— Supplied passage —
First, I decided to, in a departure from my wont, follow the instructions.

Well, sort of.

Instead of a 5:1 ratio of water and unadulterated Huel what I actually did was sift Huel through a dusting sieve and add two scoops of coconut “drink” (thanks, M&S, that’s not at all ominous) that happened to be lying around, and three scoops of hot water, producing a pleasantly warm glop which I then attacked with a hand blender. I rather imagine that if I hadn’t insisted on sifting into a milkshake glass I could just have put it in the knock-off Nutribullet thing and mixed it that way. At any rate, the end result wasn’t too watery, and thickened up fast enough, as my peanut-butter experimenting friend had promised.

In the interests of making it taste of something (it does, in actual fact, taste faintly of unsweetened, unsalted porridge, but I appreciate that’s quite unnerving for an entire milkshake’s worth of drink), I lobbed in two teaspoons of Walden Farms caramel dip, which is a boon to the calorie-obsessed as it contains nothing even slightly approaching food.

— Task to complete —
Repeat everything in the Huel passage from "First, I decided" down to "friend had promised.".

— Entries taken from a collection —
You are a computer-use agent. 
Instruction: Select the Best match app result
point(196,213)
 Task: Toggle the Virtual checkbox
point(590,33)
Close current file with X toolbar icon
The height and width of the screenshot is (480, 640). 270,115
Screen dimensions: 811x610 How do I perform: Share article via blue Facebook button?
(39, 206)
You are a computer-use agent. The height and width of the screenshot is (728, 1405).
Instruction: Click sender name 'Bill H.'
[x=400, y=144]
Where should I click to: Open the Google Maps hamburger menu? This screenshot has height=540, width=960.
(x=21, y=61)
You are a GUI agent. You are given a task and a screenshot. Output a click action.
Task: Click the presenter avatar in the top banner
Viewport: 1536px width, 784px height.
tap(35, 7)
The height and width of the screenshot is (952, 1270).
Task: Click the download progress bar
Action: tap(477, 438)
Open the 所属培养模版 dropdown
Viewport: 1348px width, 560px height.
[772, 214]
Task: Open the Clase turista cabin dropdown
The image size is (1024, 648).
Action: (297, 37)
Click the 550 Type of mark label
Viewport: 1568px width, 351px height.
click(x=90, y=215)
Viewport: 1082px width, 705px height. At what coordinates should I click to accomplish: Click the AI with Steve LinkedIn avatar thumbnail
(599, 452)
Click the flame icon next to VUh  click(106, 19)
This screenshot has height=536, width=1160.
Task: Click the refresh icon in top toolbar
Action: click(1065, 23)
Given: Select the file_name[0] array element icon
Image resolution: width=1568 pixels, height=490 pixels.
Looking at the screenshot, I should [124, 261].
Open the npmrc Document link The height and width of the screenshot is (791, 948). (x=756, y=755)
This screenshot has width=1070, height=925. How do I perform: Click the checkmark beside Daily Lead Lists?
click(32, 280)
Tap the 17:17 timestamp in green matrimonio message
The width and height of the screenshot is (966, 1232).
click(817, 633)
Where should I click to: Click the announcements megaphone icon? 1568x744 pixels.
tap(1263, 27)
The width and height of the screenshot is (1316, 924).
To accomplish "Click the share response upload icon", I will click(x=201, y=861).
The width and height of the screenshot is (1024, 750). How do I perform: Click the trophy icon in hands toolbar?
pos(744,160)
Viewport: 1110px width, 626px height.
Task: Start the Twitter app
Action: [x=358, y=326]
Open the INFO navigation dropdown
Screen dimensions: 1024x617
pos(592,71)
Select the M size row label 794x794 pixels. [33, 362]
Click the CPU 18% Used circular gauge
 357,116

— Finished task —
First, I decided to, in a departure from my wont, follow the instructions.

Well, sort of.

Instead of a 5:1 ratio of water and unadulterated Huel what I actually did was sift Huel through a dusting sieve and add two scoops of coconut “drink” (thanks, M&S, that’s not at all ominous) that happened to be lying around, and three scoops of hot water, producing a pleasantly warm glop which I then attacked with a hand blender. I rather imagine that if I hadn’t insisted on sifting into a milkshake glass I could just have put it in the knock-off Nutribullet thing and mixed it that way. At any rate, the end result wasn’t too watery, and thickened up fast enough, as my peanut-butter experimenting friend had promised.